The concierge continued: "And as I was saying, a lot in the cemetery, which you told me to get, ain't given away. It's no use for you to have a kind heart, mademoiselle, you ain't any too rich,—everyone knows that,—and I says to myself: 'Mademoiselle's going to have no small amount to pay out, and I know mademoiselle, she'll pay.' So it'll do no harm to economize on that, eh? It'll be just so much saved. The other'll be just as safe under ground. And then, what will give her the most pleasure up yonder? Why, to know that she isn't making things hard for anybody, the excellent girl."
"Pay? What?" said mademoiselle, out of patience with the concierge's circumlocution.

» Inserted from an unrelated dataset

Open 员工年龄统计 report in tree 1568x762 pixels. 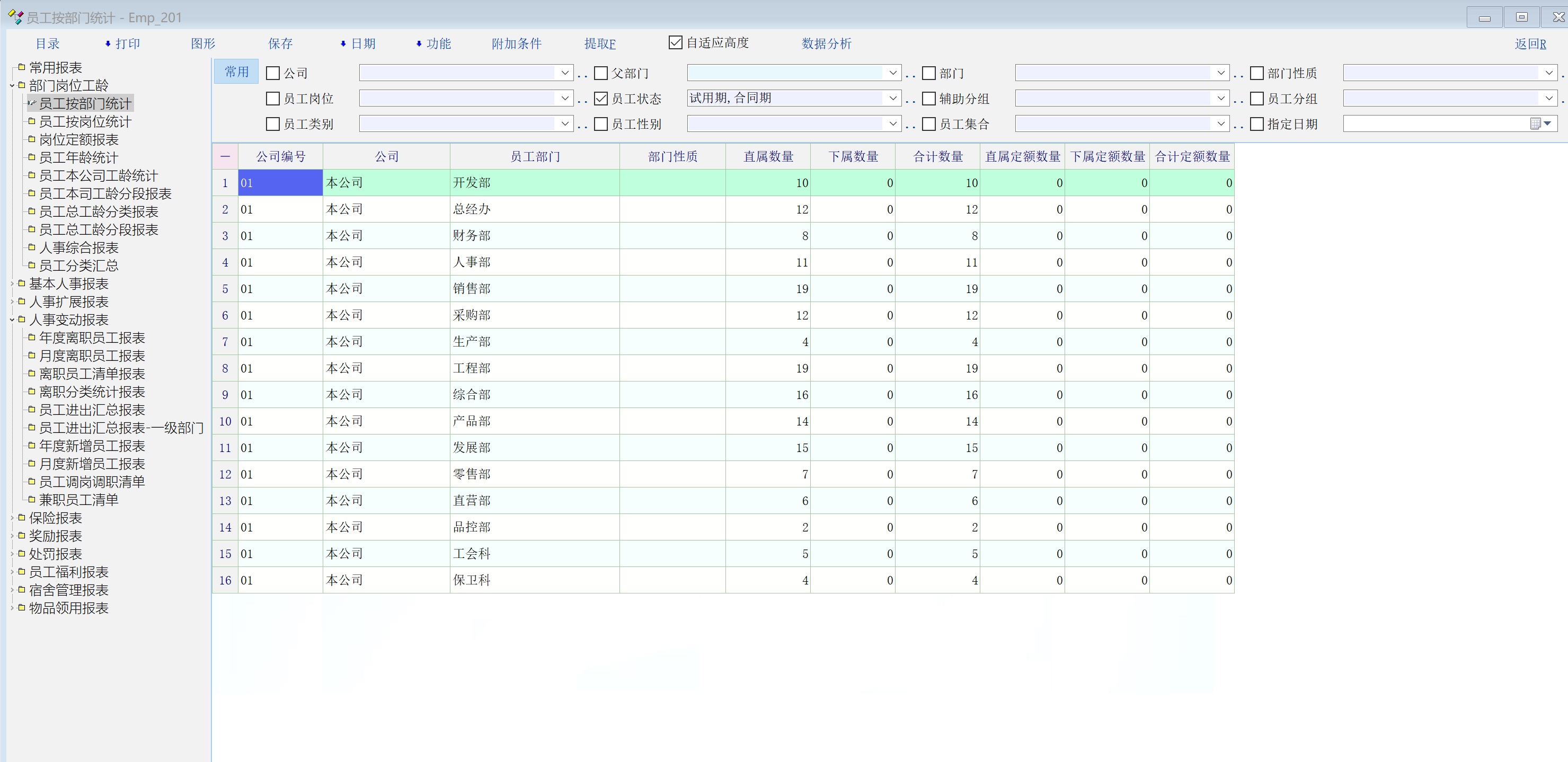[x=78, y=157]
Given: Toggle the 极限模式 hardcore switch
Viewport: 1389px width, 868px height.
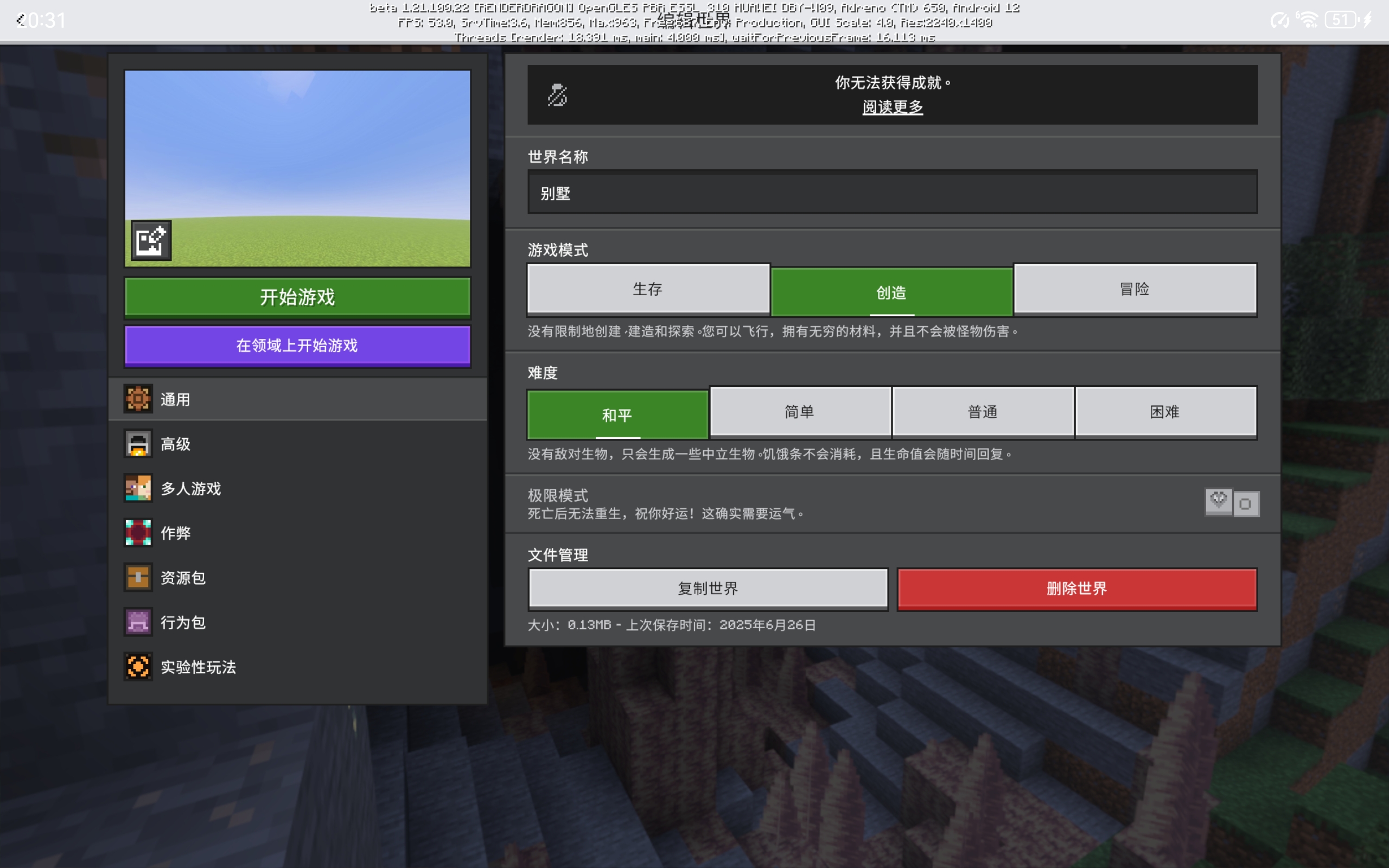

"Oh! that's of no account," he replied; "she was very fond of you, all the same. And then, when she was very sick, it wasn't the time. Oh! Mon Dieu, you needn't put yourself out—there's no hurry about it—it's money she owed a long while. See, this is it."
He took a stamped paper from the inside pocket of his coat.
"I didn't want her to make a note,—she insisted."
Mademoiselle de Varandeuil seized the stamped paper and saw at the foot:
"I acknowledge the receipt of the above amount.
Germinie Lacerteux."
It was a promise to pay three hundred francs in monthly installments, which were to be endorsed on the back.
"There's nothing there, you see," said the concierge, turning the paper over.